Tegen deze bacteriën, waaraan z. B. behoren tot stafylokokken, beta-lactam-preparaten zijn daarom niet effectief. Om dergelijke resistenties tegen te gaan, zijn in de farmaceutische industrie verschillende stoffen (bv. Clavulaanzuur) ontwikkeld die bètalactamase remmen. Dergelijke stoffen worden samen met bètalactam-preparaten toegediend om toch effectief te zijn.
Desalniettemin hebben talrijke onderzoeken aangetoond dat de vaak onverantwoordelijke toediening van vertegenwoordigers van de bètalactamgroep (vooral penicilline) leidde tot de ontwikkeling van resistentie. Deze worden veroorzaakt door veranderingen in het celmembraan of door doorgaans ongevoelige bindingseiwitten. Dergelijke bacteriën moeten worden bestreden met andere antibiotica, aangezien vertegenwoordigers van de bèta-lactamgroep ofwel slechts sterk verminderd of zelfs volledig ineffectief zijn.

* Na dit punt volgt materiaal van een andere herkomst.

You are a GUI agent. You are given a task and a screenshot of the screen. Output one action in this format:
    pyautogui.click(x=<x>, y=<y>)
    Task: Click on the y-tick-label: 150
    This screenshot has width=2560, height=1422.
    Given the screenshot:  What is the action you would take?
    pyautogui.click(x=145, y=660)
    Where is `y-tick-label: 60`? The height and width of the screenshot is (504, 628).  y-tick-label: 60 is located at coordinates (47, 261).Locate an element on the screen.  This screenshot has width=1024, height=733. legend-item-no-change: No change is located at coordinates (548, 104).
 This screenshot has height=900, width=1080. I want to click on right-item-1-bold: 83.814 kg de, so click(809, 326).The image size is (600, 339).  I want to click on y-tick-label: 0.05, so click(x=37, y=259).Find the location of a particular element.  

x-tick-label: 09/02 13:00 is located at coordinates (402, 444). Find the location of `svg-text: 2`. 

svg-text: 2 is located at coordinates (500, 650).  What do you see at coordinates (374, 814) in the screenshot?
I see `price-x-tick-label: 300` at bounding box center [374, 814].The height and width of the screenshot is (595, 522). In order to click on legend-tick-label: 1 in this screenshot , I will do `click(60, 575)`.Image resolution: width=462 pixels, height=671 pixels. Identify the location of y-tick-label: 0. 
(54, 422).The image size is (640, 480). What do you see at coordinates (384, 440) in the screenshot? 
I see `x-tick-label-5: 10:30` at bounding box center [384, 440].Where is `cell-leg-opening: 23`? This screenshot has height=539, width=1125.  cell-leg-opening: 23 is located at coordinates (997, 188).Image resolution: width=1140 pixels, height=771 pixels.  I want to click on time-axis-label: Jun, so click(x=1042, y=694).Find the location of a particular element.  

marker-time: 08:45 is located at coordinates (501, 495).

Medische toepassing en gebruik
Preparaten die tot de groep van bètalactamantibiotica behoren, worden gegeven om verschillende infectieziekten te behandelen. Er kan bijvoorbeeld worden gedacht aan buiten het ziekenhuis opgelopen longinfecties (pneumonie), infecties van de huid of weke delen, gynaecologische infecties, intra-abdominale infecties of postoperatieve infecties van de buikholte.
Over het algemeen worden bètalactam-antibiotica gebruikt om zowel grampositieve als gramnegatieve pathogenen te bestrijden. Het toepassingsgebied van deze antibiotica is dan ook relatief breed. De ziekteverwekkers die blauw worden in de loop van een differentieel kleurproces zijn grampositief. Analoog hieraan wordt over gramnegatieve bacteriën gesproken als ze rood worden.
Sommige vertegenwoordigers van de bètalactam-antibiotica kunnen ook aan kinderen worden gegeven. Dit hangt echter af van het specifieke medicijn of actieve ingrediënt, daarom is een aparte test nodig.
Risico's en bijwerkingen
Bètalactamantibiotica kunnen tijdens of kort na de behandeling ongewenste bijwerkingen veroorzaken, maar dit hoeft niet per se het geval te zijn. De specifieke omvang en de frequentie waarmee de bijwerkingen kunnen optreden, is afhankelijk van het betreffende actieve ingrediënt.
In principe zijn er echter hoofdpijn, algemene malaise, koorts, huidreacties (bijv. Lichte of uitgebreide roodheid, jeuk of een branderig gevoel), een toename van het aantal bloedplaatjes in het bloed, diarree, misselijkheid en braken, evenals andere gastro-intestinale stoornissen in overweging.
Met name overmatige huidreacties en koorts worden beschouwd als tekenen van algemene intolerantie. In deze gevallen is er een medische contra-indicatie, die meestal leidt tot onmiddellijke stopzetting van de behandeling.